§ **Text block**

On Sun, Oct 15, 2006 at 01:37:10PM +0200, Peter Zijlstra wrote:
> On Fri, 2006-10-13 at 18:44 +0200, Andrew Morton wrote:
> > The idea is to modify the core write() code so that it won't take a pagefault
> > while holding a lock on the pagecache page. There are a number of different
> > deadlocks possible if we try to do such a thing:
> > 
> > 1.  generic_buffered_write
> > 2.   lock_page
> > 3.    prepare_write
> > 4.     unlock_page+vmtruncate
> > 5.     copy_from_user
> > 6.      mmap_sem(r)
> > 7.       handle_mm_fault
> > 8.        lock_page (filemap_nopage)
> > 9.    commit_write
> > 1.   unlock_page
> > 
> > b. sys_munmap / sys_mlock / others
> > c.  mmap_sem(w)
> > d.   make_pages_present
> > e.    get_user_pages
> > f.     handle_mm_fault
> > g.      lock_page (filemap_nopage)

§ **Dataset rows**
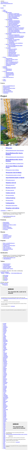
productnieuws (9, 70)
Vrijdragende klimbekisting (13, 34)
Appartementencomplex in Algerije (15, 177)
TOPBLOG (7, 273)
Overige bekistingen (10, 38)
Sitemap (2, 273)
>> (6, 210)
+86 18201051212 (7, 258)
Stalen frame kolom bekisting (14, 25)
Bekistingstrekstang (12, 52)
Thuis (4, 10)
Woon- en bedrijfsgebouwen (11, 63)
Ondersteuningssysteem (10, 64)
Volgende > (4, 210)
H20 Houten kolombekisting (14, 21)
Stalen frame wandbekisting (14, 16)
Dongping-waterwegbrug (12, 208)
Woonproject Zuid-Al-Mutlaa (13, 172)
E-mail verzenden (4, 283)
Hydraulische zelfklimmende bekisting (16, 36)
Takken (7, 76)
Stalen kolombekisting (12, 24)
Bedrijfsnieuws (9, 69)
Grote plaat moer (11, 51)
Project (4, 57)
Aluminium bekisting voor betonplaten (16, 27)
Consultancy (5, 234)
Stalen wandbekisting (12, 17)
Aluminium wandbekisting (13, 13)
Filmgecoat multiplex (12, 49)
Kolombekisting (9, 19)
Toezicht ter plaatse (7, 236)
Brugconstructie (9, 58)
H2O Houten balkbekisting (13, 30)
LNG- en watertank (7, 90)
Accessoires (8, 47)
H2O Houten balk (12, 53)
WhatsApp (5, 284)
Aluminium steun (11, 50)
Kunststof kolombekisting (13, 23)
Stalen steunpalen (11, 46)
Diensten (5, 66)
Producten (5, 11)
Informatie (5, 67)
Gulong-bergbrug (10, 198)
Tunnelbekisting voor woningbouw (15, 43)
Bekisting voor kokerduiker (14, 39)
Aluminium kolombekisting (14, 20)
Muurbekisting (9, 12)
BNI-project (9, 148)
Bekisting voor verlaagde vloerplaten (15, 29)
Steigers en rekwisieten (10, 44)
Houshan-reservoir (11, 187)
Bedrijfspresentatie (9, 72)
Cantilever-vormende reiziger (12, 59)
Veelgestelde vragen (10, 74)
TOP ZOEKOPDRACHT (16, 273)
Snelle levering (6, 238)
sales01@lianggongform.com (9, 216)
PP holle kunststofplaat (13, 56)
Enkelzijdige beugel (12, 40)
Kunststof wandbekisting (13, 18)
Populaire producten (5, 272)
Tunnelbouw (8, 65)
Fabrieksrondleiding (10, 73)
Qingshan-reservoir (11, 182)
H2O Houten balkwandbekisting (15, 14)
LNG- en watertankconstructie (12, 61)
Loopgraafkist (11, 41)
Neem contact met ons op (8, 77)
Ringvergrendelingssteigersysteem (15, 45)
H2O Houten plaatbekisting (14, 31)
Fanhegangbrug (10, 203)
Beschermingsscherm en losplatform (15, 37)
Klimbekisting (9, 33)
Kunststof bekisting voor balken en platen (16, 32)
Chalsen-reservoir (10, 193)
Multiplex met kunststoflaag (14, 54)
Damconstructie (9, 60)
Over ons (5, 71)
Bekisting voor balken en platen (12, 26)
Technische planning (7, 235)
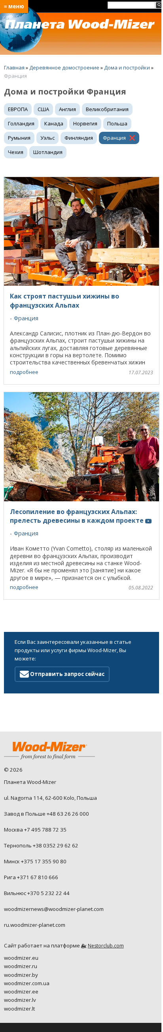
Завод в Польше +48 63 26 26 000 (46, 813)
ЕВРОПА (18, 109)
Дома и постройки (127, 67)
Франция (114, 137)
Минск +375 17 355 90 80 (35, 861)
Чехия (15, 152)
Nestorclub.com (106, 945)
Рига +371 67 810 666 (31, 877)
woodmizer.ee (21, 991)
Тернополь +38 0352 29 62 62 (41, 845)
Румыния (19, 137)
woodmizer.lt (19, 1008)
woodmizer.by (21, 974)
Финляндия (78, 137)
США (43, 109)
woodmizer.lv (20, 999)
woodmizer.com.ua (26, 983)
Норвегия (85, 123)
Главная (14, 67)
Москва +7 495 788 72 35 (35, 829)
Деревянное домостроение (64, 67)
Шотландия (48, 152)
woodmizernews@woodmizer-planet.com (54, 909)
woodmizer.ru (20, 966)
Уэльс (47, 137)
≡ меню (14, 6)
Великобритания (107, 109)
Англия (67, 109)
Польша (117, 123)
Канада (53, 123)
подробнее (24, 371)
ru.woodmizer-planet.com (34, 924)
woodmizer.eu (21, 957)
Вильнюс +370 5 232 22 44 (37, 893)
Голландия (21, 123)
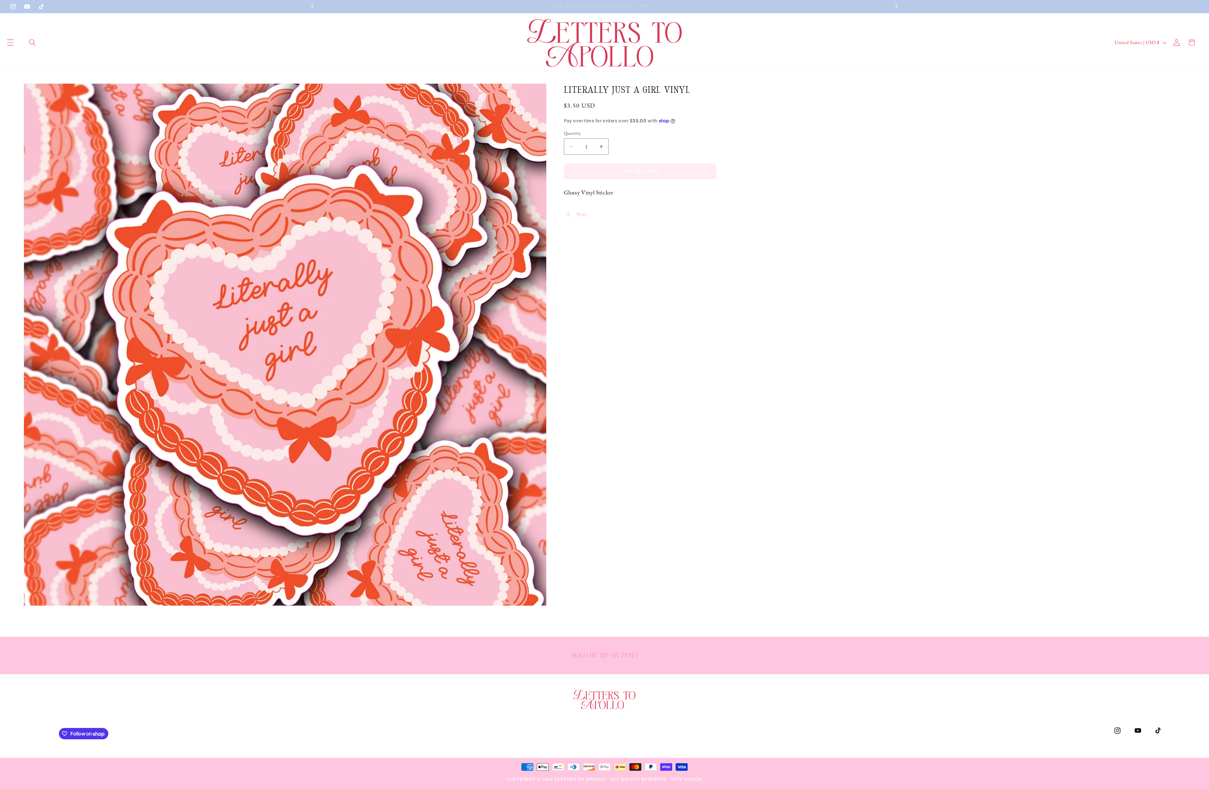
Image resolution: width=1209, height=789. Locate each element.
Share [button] (581, 213)
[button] (32, 42)
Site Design (686, 779)
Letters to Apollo (580, 779)
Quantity (572, 133)
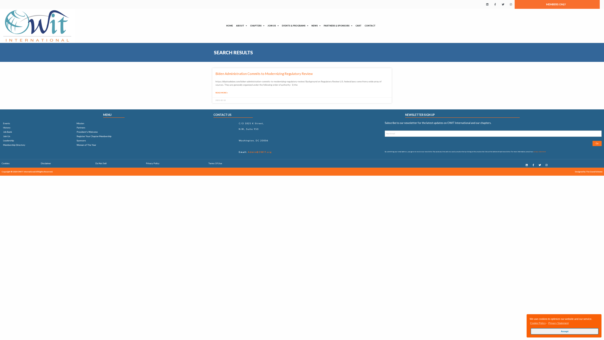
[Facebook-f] (495, 4)
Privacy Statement (558, 323)
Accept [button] (564, 331)
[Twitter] (503, 4)
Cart (358, 25)
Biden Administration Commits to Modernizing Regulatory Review (264, 74)
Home (229, 25)
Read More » (221, 92)
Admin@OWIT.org (259, 152)
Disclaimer (46, 163)
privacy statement (540, 152)
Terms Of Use (215, 163)
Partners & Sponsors (337, 25)
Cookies (6, 163)
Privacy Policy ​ (153, 163)
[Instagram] (511, 4)
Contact (370, 25)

§ **Written task A**
In the mailing-list message about write() deadlocks, what change to the core write() code is proposed?
§ **Written task B**
Pick up the mailing-list message about write() pagefault deadlocks at the point where it stops, and continue it.

§ **Written answer A**
The proposal is to modify it so that it won't take a pagefault while holding a lock on the pagecache page.

§ **Written answer B**
> > 
> > 2,8	- recursive deadlock if page is same
> > 2,8;2,7	- ABBA deadlock is page is different
> 
> 2,8;2,8 I think you mean

Right. I've asked akpm to make a note of it (I don't think I can send a
meta-patch ;))

> > +		/*
> > +		 * Must not enter the pagefault handler here, because we hold
> > +		 * the page lock, so we might recursively deadlock on the same
> > +		 * lock, or get an ABBA deadlock against a different lock, or
> > +		 * against the mmap_sem (which nests outside the page lock).
> > +		 * So increment preempt count, and use _atomic usercopies.
> > +		 */
> > +		inc_preempt_count();
> >  		if (likely(nr_segs == 1))
> > -			copied = filemap_copy_from_user(page, offset,
> > +			copied = filemap_copy_from_user_atomic(page, offset,
> >  							buf, bytes);
> >  		else
> > -			copied = filemap_copy_from_user_iovec(page, offset,
> > -						cur_iov, iov_offset, bytes);
> > +			copied = filemap_copy_from_user_iovec_atomic(page,
> > +						offset, cur_iov, iov_offset,
> > +						bytes);
> > +		dec_preempt_count();
> > +
> 
> Why use raw {inc,dec}_preempt_count() and not
> preempt_{disable,enable}()? Is the compiler barrier not needed here? And
> do we really want to avoid the preempt_check_resched()?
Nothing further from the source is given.